Much of the safety and effectiveness of cold laser therapy lies in its ability to trigger the body to heal itself. Penetrating into targeted tissue, laser light stimulates mitochondria in target cells to produce additional ATP, which fuels cell repair and regeneration. The laser simply jumpstarts the healing process and since the laser used operates within a specific wavelength range that is non thermal (the "therapeutic window"), there is no risk of tissue damage or other complications.

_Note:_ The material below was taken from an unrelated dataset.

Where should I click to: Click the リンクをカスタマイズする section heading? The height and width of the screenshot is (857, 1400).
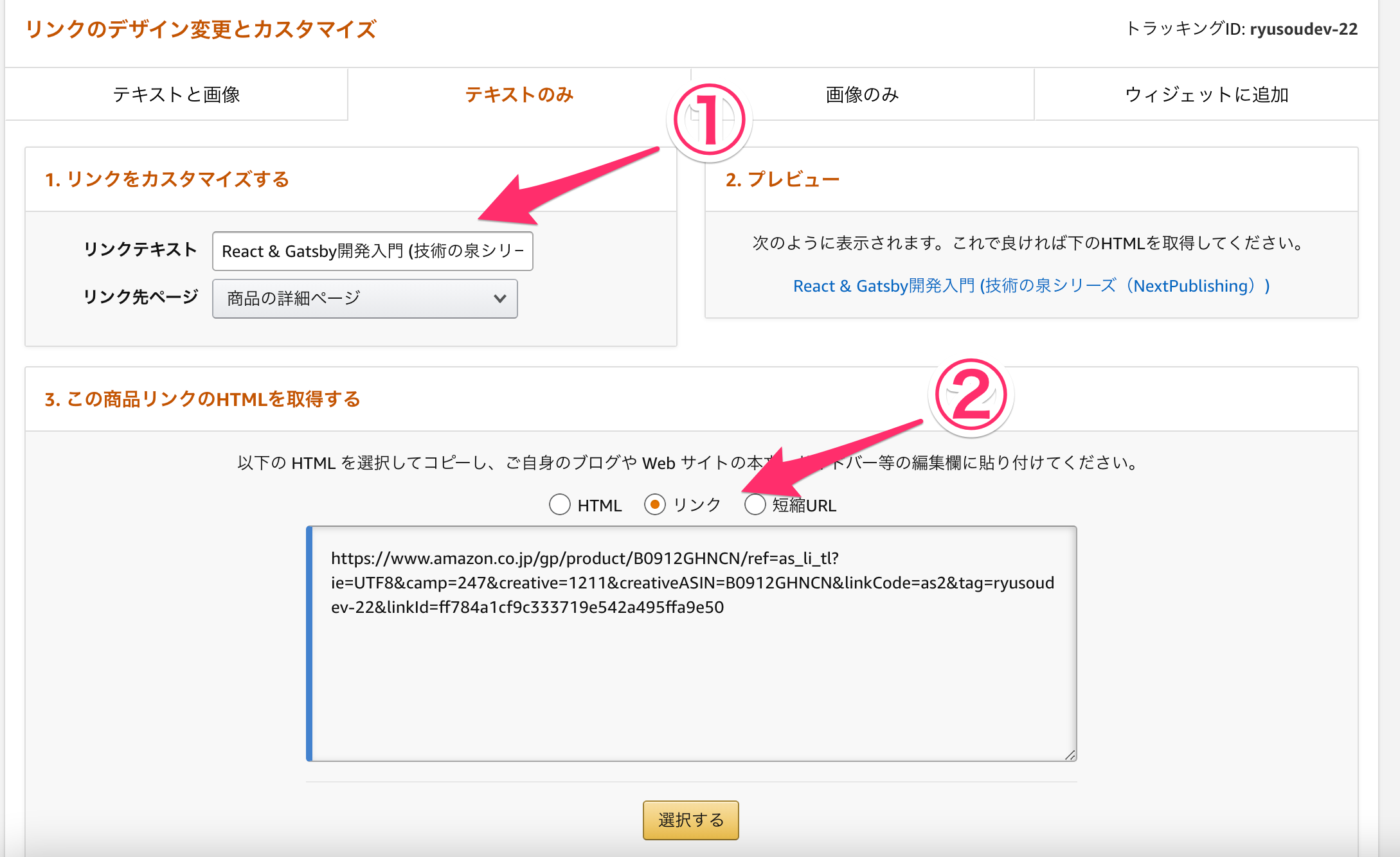(x=167, y=180)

A wide variety of studies on the safety and effectiveness of cold laser therapy have been conducted by medical professionals from across the globe. Theralase also regularly conducts research and clinical trials to support the use of and discover new applications for laser technology.
Cellular Pathway Activation
Theralase utilizes dual wavelength super pulsing technology (660 nm visible red laser diodes and 905 nm super-pulsed near infrared laser diodes) to be the only laser known to activate all three known cellular pathways simultaneously. Light from laser penetrates into tissue, where light energy is converted into chemical or physical energy.

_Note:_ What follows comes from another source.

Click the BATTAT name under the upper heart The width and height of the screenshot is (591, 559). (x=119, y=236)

Adenosine Triphosphate (ATP) Pathway
Nitric Oxide (NO) Pathway
Lipid Absorption Pathway
630 to 670 nm – Visible Red Light peaking at 660 nm
Cells that lack energy are unable to participate in the healing process. Light energy is delivered to injured cells which in turn absorbs the light and converts it into food energy and uses it to replenish themselves. Once cells are fully recharged they are able to replicate and divide, and build upon one another to heal the injured area. Theralase stimulates the mitochondria of the cell to produce more ATP (energy) thus repairing damaged tissue through the phosphorylation of glucose to ATP via the Kreb's Cycle and Electron Transport Chain. Photons with wavelengths between 630nm - 670nm increase the speed at which the mitchondria can absorb glucose and convert it into ATP. Theralase uses 660 nm visible red laser light, which is at the peak excitation of cytochrome C oxidase (a critical cytochome in the Electron Transport Chain used in the phosphorylation of glucose into ATP)
Activated By 905 nm, Near Infrared Red Light
When tissue injury occurs, the inflammatory process is initiated to immobilize the area to prevent further damage, providing us with an indication that the body is hurt. This process is usually associated with pain caused by inflammation pressuring nerve endings. In order to reabsorb this interstitial fluid and decrease inflammation in the region, the body produces nitric oxide (NO), which has been proven to relax the lymphatic system causing it to become more porous allowing the reabsorption process to occur. This process not only reduces inflammation but causes temporary vasodilation (increased diameter of capillaries) bringing much needed oxygen, fuel molecules and other metabolites to the injured tissue aiding in their natural healing.
Peak Activation By 905 nm, Near Infrared Red Light
Pain results when a stimulus causes action potentials to rapidly propagate along a nerve cell. These actions potentials are primarily due to an expulsion of positively charged sodium ions (Na+) and an influx of potassium (K+) ions into the nerve cell altering the electrical potential across the membrane. The peak absorption of lipids is in the 905 nm to 910 nm range. Laser light is thus directly absorbed by receptors within the bi-lipid cellular membrane of nerve cells. Once absorbed, the laser light will increase the porosity of the cellular membrane allowing for a reabsorption of sodium ions and expulsion of potassium ions across the cellular membrane rebalancing the sodium-potassium pump and removing the pain signal at source.